German Finance Minister Wolfgang Schäuble labelled talk of eurobonds "off-target and unnecessary".

Though Schäuble did not shun outright the idea of EU countries going to the market together, he insisted that differing interest rates on government borrowing were a way of imposing fiscal discipline.

The Financial Times Deutschland quoted Schäuble as envisaging a possible handover of fiscal policy from the Bundestag to an EU entity if other countries were to do the same.

An EU source insists that German reluctance over the idea, which will also require a change to the EU Treaties, will send it to the grave.

"For treaty change, you need unanimity. Germany is opposed to eurobonds so you have the answer to your question," the source explained.

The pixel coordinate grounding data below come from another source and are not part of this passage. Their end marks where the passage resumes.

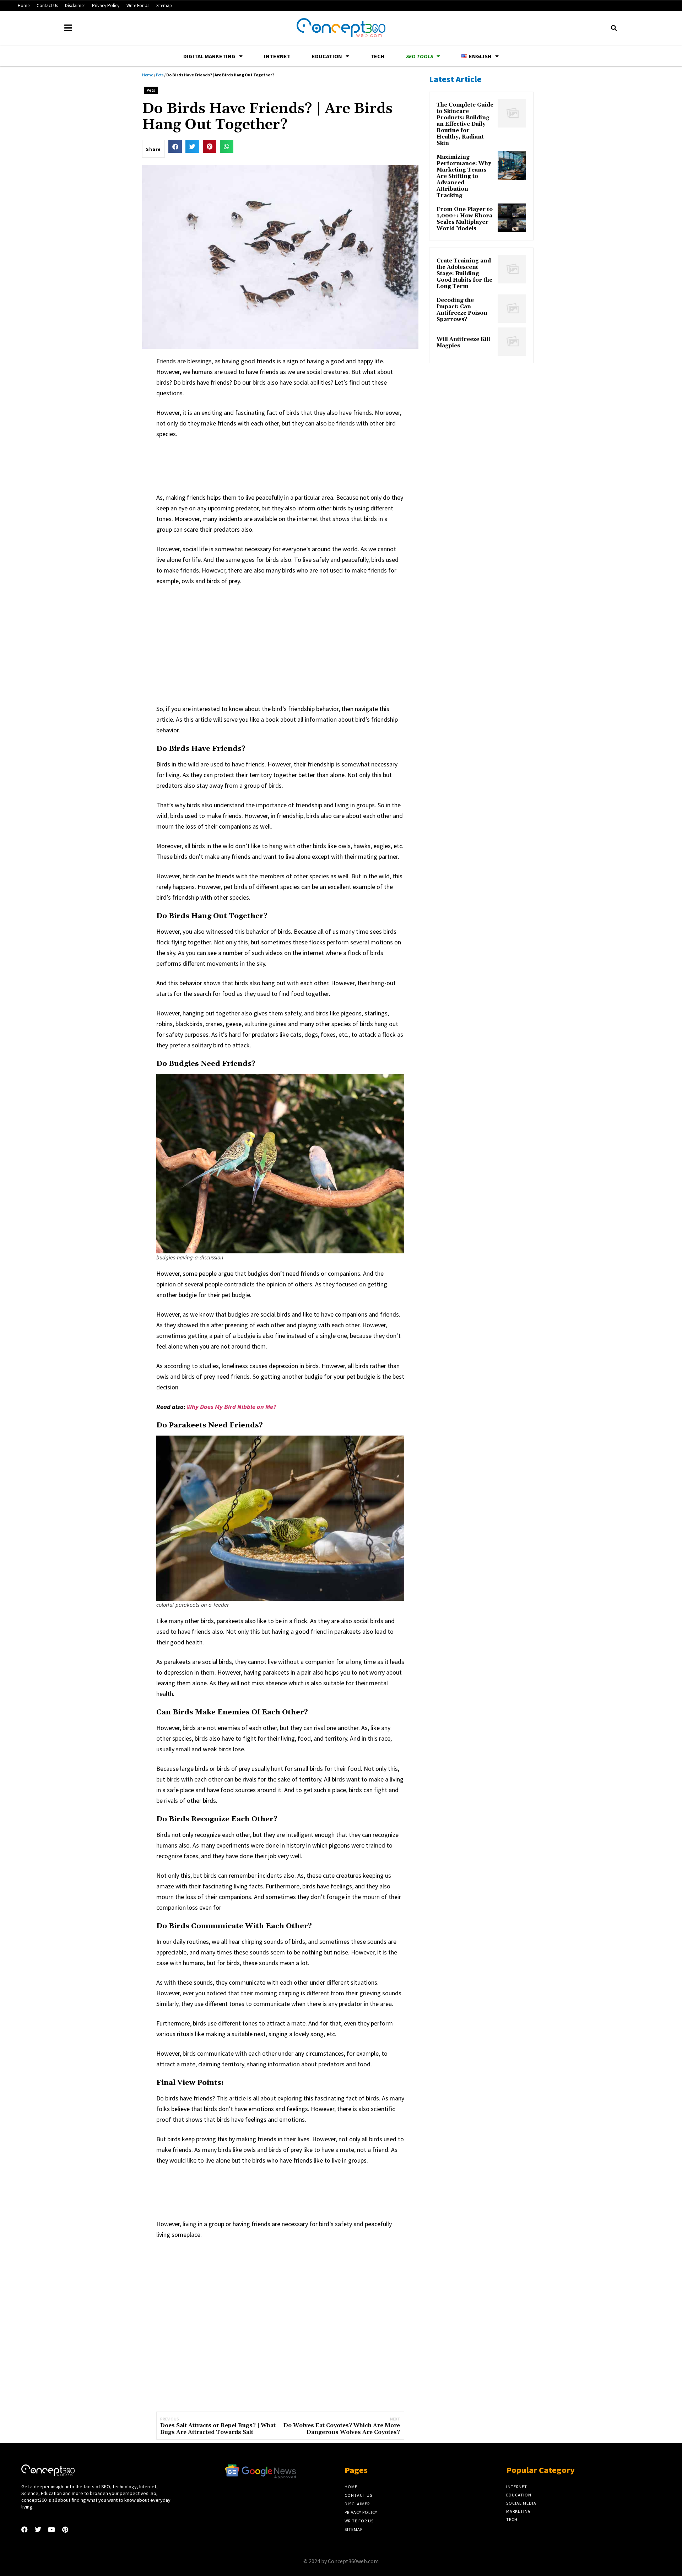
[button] (613, 28)
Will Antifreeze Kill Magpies (463, 342)
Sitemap (164, 5)
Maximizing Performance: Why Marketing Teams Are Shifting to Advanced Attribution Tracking (464, 176)
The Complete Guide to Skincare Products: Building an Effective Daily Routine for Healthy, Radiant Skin (465, 124)
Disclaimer (75, 5)
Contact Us (47, 5)
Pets (159, 74)
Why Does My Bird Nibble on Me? (231, 1407)
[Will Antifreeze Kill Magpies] (512, 341)
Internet (277, 56)
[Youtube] (51, 2529)
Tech (377, 56)
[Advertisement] (285, 464)
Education (327, 56)
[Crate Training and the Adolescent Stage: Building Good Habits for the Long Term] (512, 269)
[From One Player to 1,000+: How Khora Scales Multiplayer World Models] (512, 218)
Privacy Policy (105, 5)
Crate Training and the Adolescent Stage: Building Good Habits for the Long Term (464, 274)
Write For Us (137, 5)
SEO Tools (419, 56)
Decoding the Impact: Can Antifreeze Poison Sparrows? (462, 310)
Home (23, 5)
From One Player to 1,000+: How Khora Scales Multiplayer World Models (465, 219)
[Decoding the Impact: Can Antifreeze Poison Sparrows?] (512, 308)
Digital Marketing (209, 56)
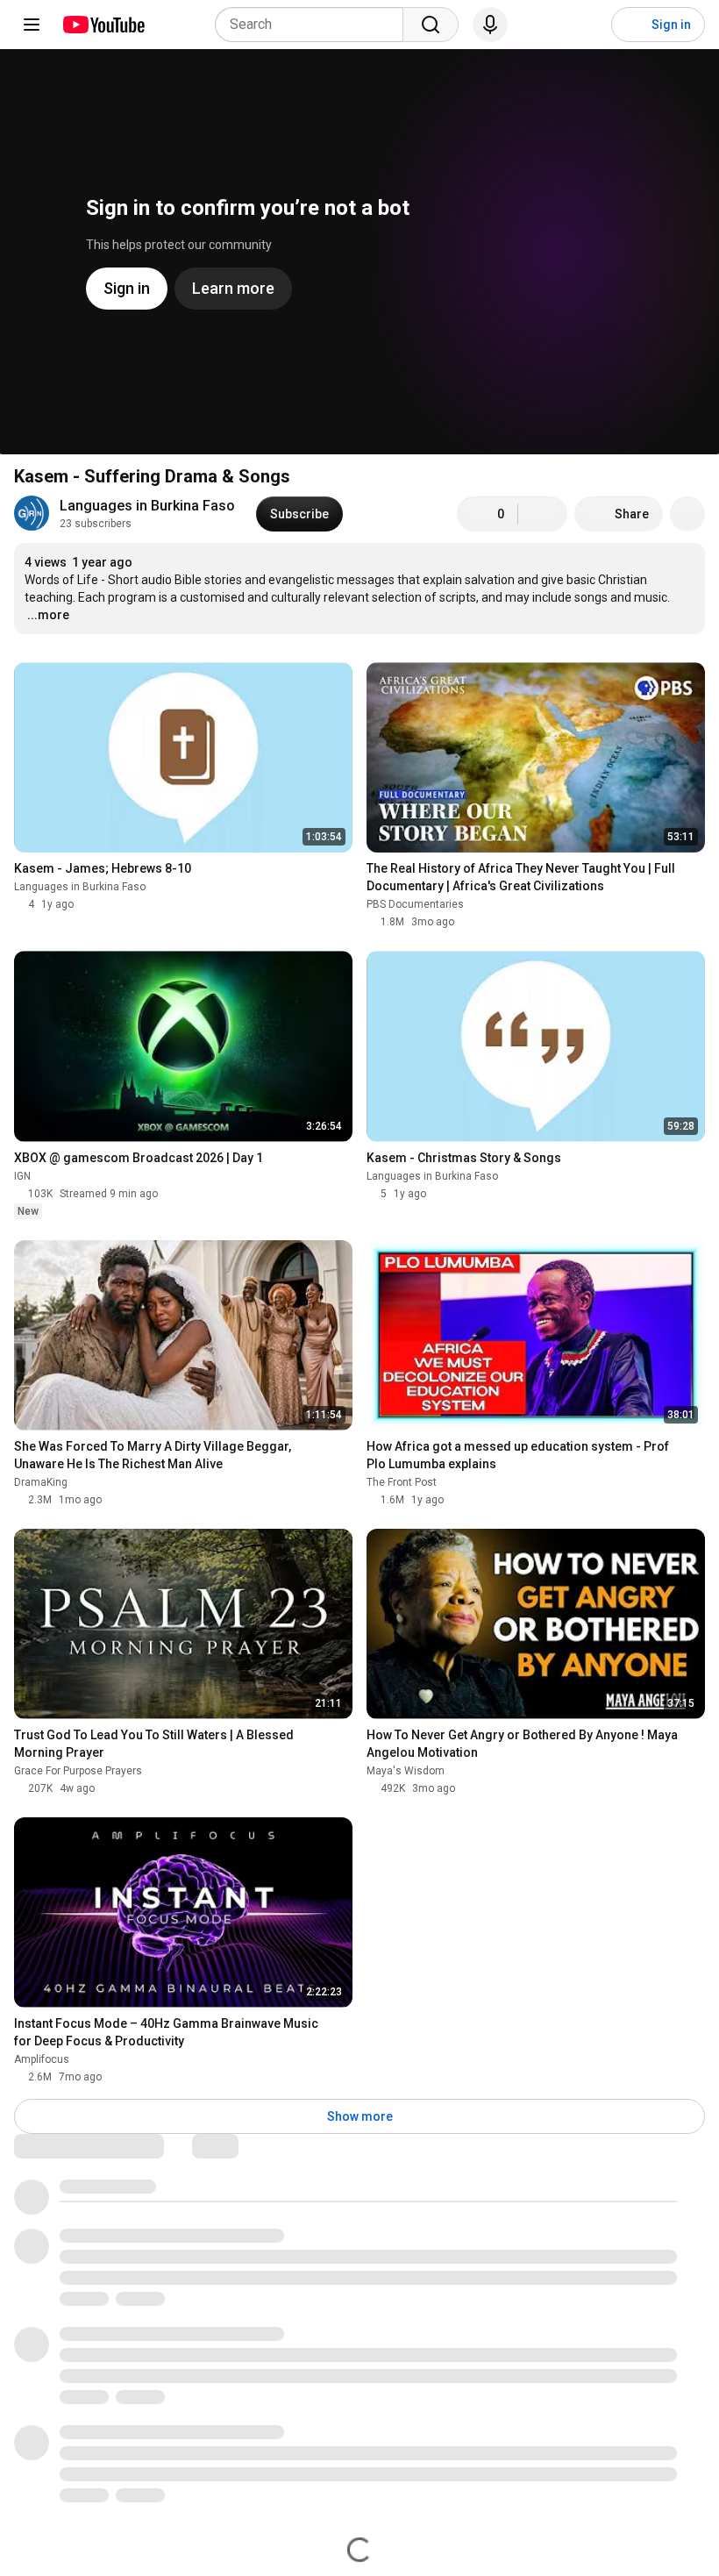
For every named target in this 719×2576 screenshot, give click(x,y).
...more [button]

According to Juncker and Tremonti's plan, eurobonds would be issued by an EU debt agency and they would finance 50% of all bonds sold by EU countries – or 100% when debt markets cut off troubled economies, such as Ireland and Portugal.

Germany, Austria and the Netherlands, who currently enjoy relatively stable borrowing costs, were the most critical of eurobonds at yesterday's talks.

Ministers also rubber-stamped an Irish bailout, promised to tackle tax fraud and discussed reforming pensions and banking regulation.

At a summit in October, France and Germany proposed setting up a permanent system to handle crises in the euro zone, admitting it would mean changing the EU Treaties.

Germany expressed a wish for investors to share losses in the event of debt restructuring.

Opponents fear this will cause further economic strife accross the euro zone as investors shun Irish, Portuguese and Spanish bonds, pushing their yields to record highs. 

Ministers are currently discussing whether bondholder "haircuts" should form part of a permanent loan facility.

Many analysts believe Portugal will follow Ireland in seeking financial assistance from the European rescue fund, and there are fears that Spain might be forced to follow suit.

Separately, European Central Bank Governing Council member Axel Weber said he believed eurozone states could come up with more money if the existing 750-billion-euro EU-IMF safety net ever were to prove insufficient.

  • 16-17 Dec.: EU summit to establish permanent loan facility by 2013.